_SUPPLIED RECORDS:_
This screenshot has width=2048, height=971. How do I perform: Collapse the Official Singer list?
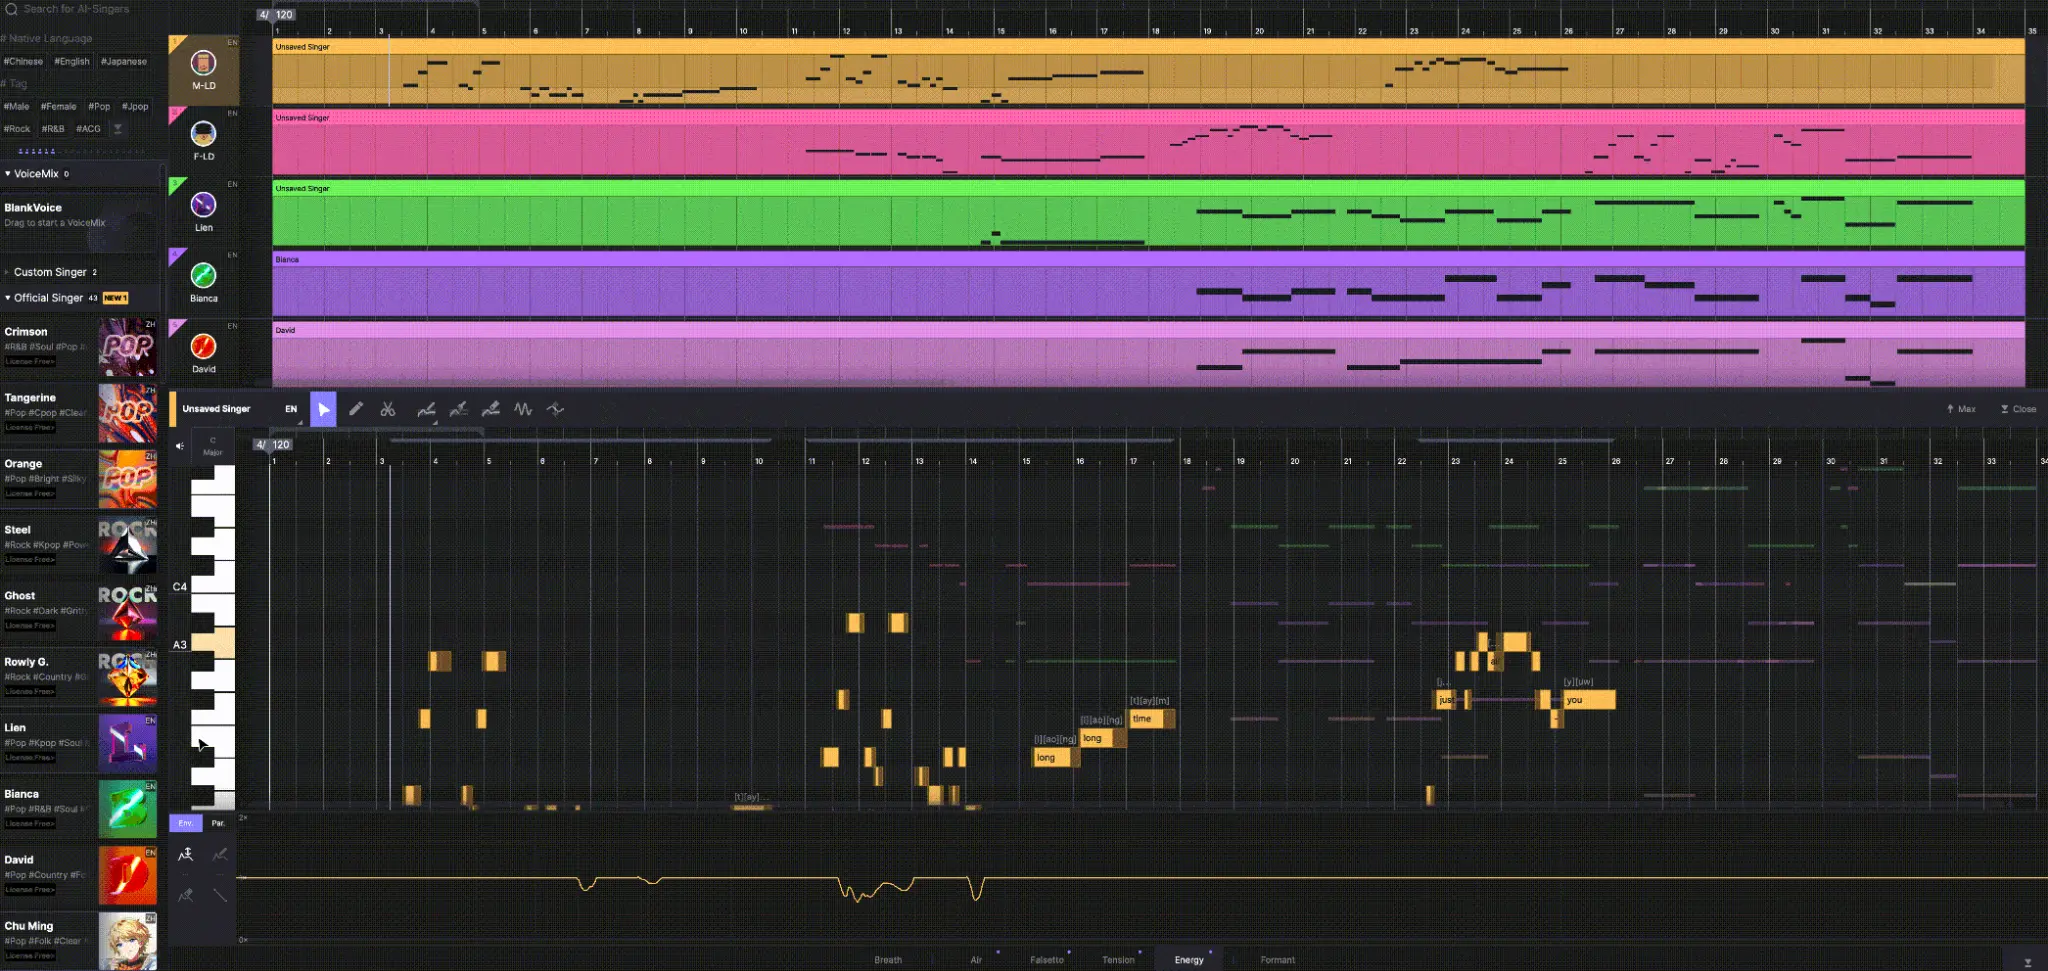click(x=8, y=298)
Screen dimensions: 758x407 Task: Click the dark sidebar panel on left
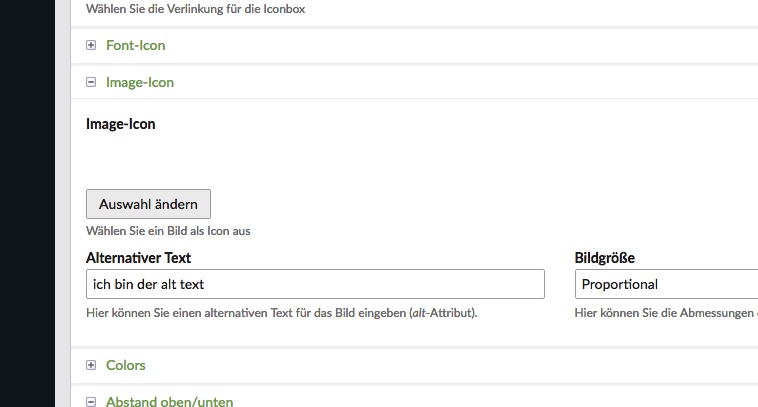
* * *
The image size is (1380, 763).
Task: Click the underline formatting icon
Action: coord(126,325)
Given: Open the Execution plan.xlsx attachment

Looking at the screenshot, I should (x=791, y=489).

_TASK PROMPT:_ Reproduce, word for word, everything in the listing above from the line containing "This screenshot has" down to the line containing "Screen dimensions: 758x407", both of them included. No pictures.

_THE COMPLETED TASK:_
This screenshot has width=2048, height=971. How do I perform: Collapse the Official Singer list?
click(x=8, y=298)
Screen dimensions: 758x407 Task: Click the dark sidebar panel on left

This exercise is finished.